Strapatsada or Kagianas - a classic Greek breakfast recipe of scrambled egg, tomato, feta and oregano served up courtesy of fooodlove.

  • 2 servings
  • 20 mins
  • 377 kcal
  • NF VE
Strapatsada

Eggs are pretty synonymous with breakfast at our house. Boiled, poached, fried, scrambled - we love them all. But even more so, I love to serve up the Greek breakfast recipes I miss from home, and Strapatsada (or Kagianas) is certainly one of these.

It’s similar to Shakshuka, but with a few key differences. First, the eggs are completely scrambled and combined with the tomatoes in this recipe. Second, there’s less sauce and it is commonly served with a thick slice of bread. Regardless of how it’s served, Strapatsada is a delicious and hearty dish that’s perfect for breakfast or brunch.

I remember this made with tomatoes picked fresh from a sunny garden, for a light and flavoursome summer breakfast served up under the hot Greek sun. In the UK we enjoy it all year round, but it really puts a smile on my face when skies are blue and the sun is out.
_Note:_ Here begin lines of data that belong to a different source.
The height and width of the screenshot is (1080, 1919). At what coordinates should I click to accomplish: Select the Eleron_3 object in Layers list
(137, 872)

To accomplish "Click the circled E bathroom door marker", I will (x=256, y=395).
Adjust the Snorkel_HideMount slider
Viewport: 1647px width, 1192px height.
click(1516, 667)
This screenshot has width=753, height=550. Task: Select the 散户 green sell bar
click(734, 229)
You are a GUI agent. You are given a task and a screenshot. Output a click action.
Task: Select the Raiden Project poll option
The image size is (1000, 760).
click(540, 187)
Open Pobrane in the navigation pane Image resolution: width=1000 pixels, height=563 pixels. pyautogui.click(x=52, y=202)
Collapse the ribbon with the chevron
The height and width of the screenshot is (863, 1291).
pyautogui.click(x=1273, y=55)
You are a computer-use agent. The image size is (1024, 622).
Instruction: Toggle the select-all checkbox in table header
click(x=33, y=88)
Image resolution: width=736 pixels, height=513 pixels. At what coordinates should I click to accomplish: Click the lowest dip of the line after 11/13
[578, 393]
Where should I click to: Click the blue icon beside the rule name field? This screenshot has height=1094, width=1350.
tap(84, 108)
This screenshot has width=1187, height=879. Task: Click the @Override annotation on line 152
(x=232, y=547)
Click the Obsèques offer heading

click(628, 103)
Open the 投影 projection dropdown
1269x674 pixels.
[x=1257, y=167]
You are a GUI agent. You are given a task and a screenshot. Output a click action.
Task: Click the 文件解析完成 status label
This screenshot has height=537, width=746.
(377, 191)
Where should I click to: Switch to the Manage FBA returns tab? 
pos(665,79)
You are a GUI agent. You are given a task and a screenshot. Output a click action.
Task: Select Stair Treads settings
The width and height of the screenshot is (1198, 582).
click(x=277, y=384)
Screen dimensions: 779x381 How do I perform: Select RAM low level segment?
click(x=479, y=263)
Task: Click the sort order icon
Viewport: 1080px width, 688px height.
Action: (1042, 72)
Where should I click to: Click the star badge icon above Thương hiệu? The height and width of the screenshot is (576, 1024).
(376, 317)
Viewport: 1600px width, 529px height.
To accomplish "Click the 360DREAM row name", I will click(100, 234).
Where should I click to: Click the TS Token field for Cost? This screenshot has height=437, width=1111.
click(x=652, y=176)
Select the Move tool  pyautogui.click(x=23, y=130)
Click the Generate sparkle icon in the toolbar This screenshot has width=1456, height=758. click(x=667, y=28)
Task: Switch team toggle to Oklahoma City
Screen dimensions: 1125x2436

Basically, a Greek version of scrambled egg, with tomato, feta and oregano, this Strapatsada recipe could also work with a salad as a light lunch or dinner.

Ingredients

Tips

Because feta cheese is already salty, use less salt to avoid making the dish too salty.

To serve, cut a thick slice of sourdough and drizzle with olive oil. Cook the bread in a pan for a couple of minutes to soften it, then add the Strapatsada on top.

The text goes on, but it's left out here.